I interviewed once, twice and in the end am right where I want to be!

Warning...this could be a LONG post!

It all started when I returned from maternity leave, working part time, in June. Ramie, a fellow co-worker came to me and said that Judy was going to be retiring in 2011 and the folks at the Civic Centre wanted me to take her place. ME? Really. Yes Really! Wow, okay, I thought. What am I going to do? I figured I had time to think about it since it was only June and we didn't know when she would retire in 2011 yet!

Fast forward 2 months and Ramie approaches me again. Only this time he tells me they have a date for Judy's retirment and it's December 27th. WHAT??? That's this year not 2011...Judy's position is FULL time, and I'm loving my part time.

So now it gets serious. I have to think things through. I have to decide if this is what I want to do or not becuase the clock is ticking. I make notes, I dream about it, I pray about it, I seek advice from friends. Then the day comes, they post the position. I apply. I make the first round of interviews. I do great! I make the second round of interviews, only this time I'm listening to my gut, my gut is telling me I would love the extra money but I wouldn't love the extra time away from my kids, I wouldn't love working 7:45am to 5:15pm Monday through Friday, working seven special events, being on call every night and weekend if a supervisor didn't show up.

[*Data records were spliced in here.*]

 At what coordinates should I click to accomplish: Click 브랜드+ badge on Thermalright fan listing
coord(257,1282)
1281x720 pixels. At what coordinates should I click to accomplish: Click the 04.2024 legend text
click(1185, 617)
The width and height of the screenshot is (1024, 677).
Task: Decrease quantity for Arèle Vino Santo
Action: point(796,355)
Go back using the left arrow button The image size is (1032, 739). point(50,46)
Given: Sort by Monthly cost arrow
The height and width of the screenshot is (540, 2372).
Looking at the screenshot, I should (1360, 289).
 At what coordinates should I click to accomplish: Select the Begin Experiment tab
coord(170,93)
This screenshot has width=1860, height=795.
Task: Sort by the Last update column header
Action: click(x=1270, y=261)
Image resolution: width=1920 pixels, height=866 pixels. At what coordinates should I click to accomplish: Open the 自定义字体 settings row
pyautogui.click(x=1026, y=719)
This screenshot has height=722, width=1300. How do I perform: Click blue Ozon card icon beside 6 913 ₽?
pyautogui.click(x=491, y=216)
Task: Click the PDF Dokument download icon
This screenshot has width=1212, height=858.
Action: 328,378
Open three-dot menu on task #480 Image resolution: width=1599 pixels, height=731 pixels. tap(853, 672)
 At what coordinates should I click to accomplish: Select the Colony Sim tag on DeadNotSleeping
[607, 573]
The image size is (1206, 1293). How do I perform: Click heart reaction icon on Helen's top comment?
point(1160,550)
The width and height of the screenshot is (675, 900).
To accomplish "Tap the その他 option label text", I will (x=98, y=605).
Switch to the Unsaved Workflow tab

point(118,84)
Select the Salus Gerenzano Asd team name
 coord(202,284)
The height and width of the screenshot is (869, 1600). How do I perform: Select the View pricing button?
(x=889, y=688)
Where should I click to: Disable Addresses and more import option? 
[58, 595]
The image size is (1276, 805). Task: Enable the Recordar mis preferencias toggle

I love my flexible schedule. I love the time I get with my kids. I love our mornings together and our afternoons! I couldn't see myself letting go of what I have to jump onto something I really didn't want at all! I interviewed for the second time and still did great I had a panel of 6 people asking me questions and I nailed it. Then afterwards I was given the opportunity to ask questions and give information....So I was honest, I was me and I didn't try to sell myself to anyone. I told them that I could want to have a fourth baby someday and that they would need to have someone in my position for 3 months while I take off. I told them that with three kids there comes multiple doctors appointments, dental visits, sick days with kids, etc. Stuff I knew they knew but stuff that was on my mind. I finished the interview by stating that I've thought a lot about the position and I've stressed a lot about leaving my comfort zone of Shawnee Town where I've been for 10 years, and letting someone else raise my kids...I told them that if they chose me I would give 100% just as I do at Shawnee Town. But I said if you don't choose me I'm perfectly happy at Shawnee Town and there would be no hard feelings.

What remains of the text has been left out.